Task brief
Write out the lines of the entries below word for word, starting at the line that contains "442x248 pixels. At" and ending at the line that contains "Action: tap(43, 161)", with both of those lines included. Leave the pictures out of your answer.

Page and screen pointing data
####

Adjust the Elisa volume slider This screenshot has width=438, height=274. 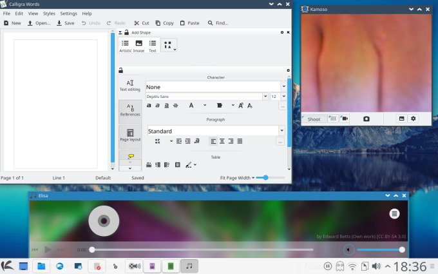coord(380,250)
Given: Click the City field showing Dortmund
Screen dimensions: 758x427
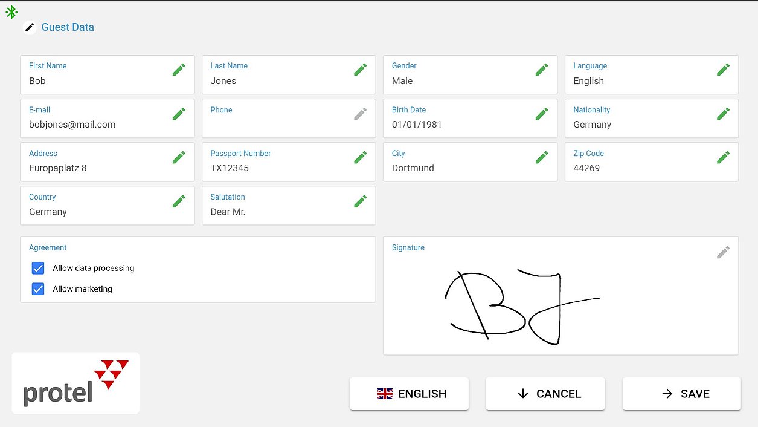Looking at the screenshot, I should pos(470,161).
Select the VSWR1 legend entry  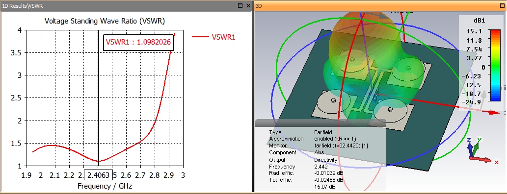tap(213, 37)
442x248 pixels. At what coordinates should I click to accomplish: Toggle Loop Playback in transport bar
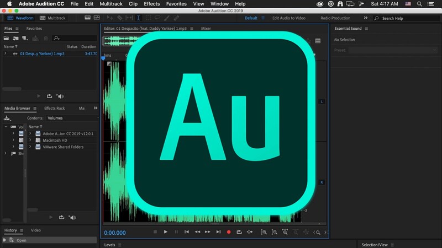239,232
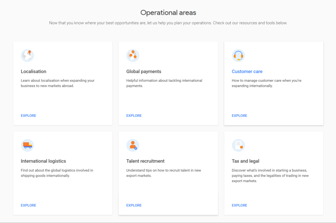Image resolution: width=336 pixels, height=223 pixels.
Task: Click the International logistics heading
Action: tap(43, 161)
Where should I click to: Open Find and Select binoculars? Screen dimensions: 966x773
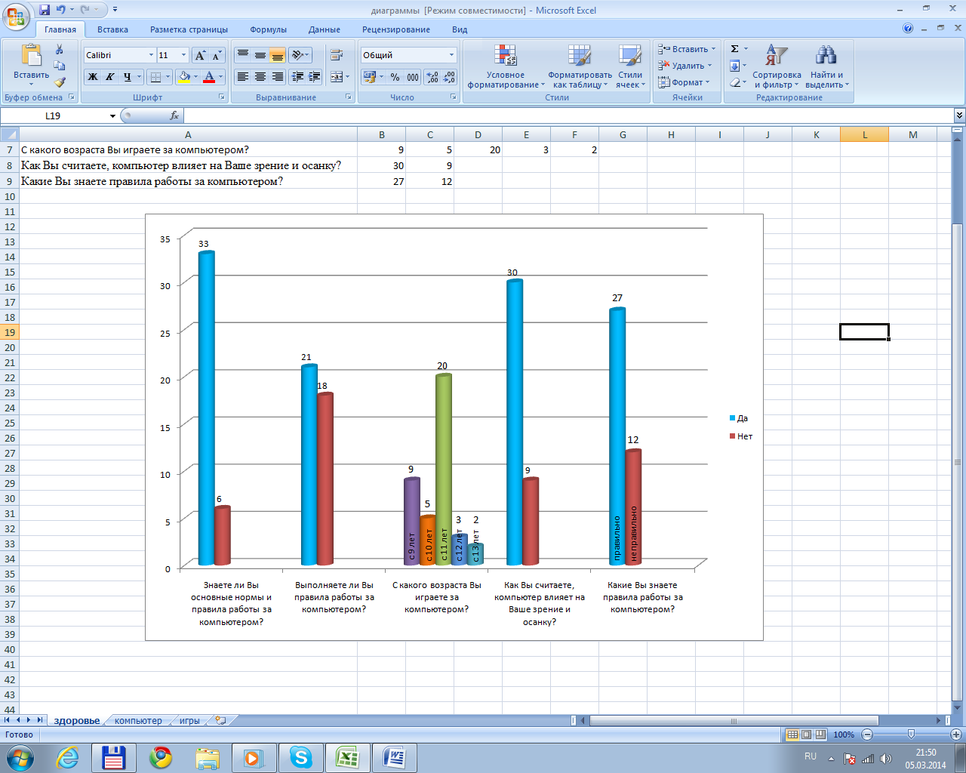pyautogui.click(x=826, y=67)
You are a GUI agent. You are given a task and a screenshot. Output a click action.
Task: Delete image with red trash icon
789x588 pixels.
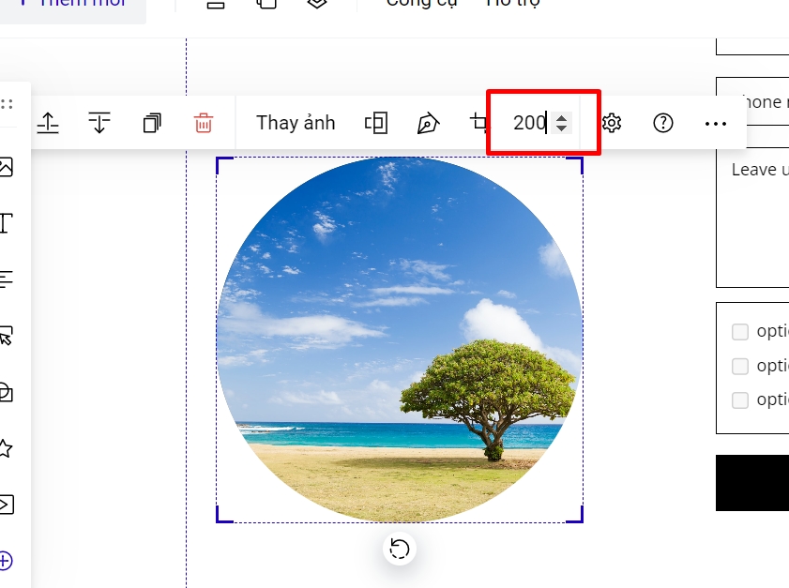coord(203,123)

####

Exercise answer
442x248 pixels. At what coordinates should I click to accomplish: Toggle Loop Playback in transport bar
239,232
Image resolution: width=336 pixels, height=223 pixels.
Task: Click the International logistics heading
Action: tap(43, 161)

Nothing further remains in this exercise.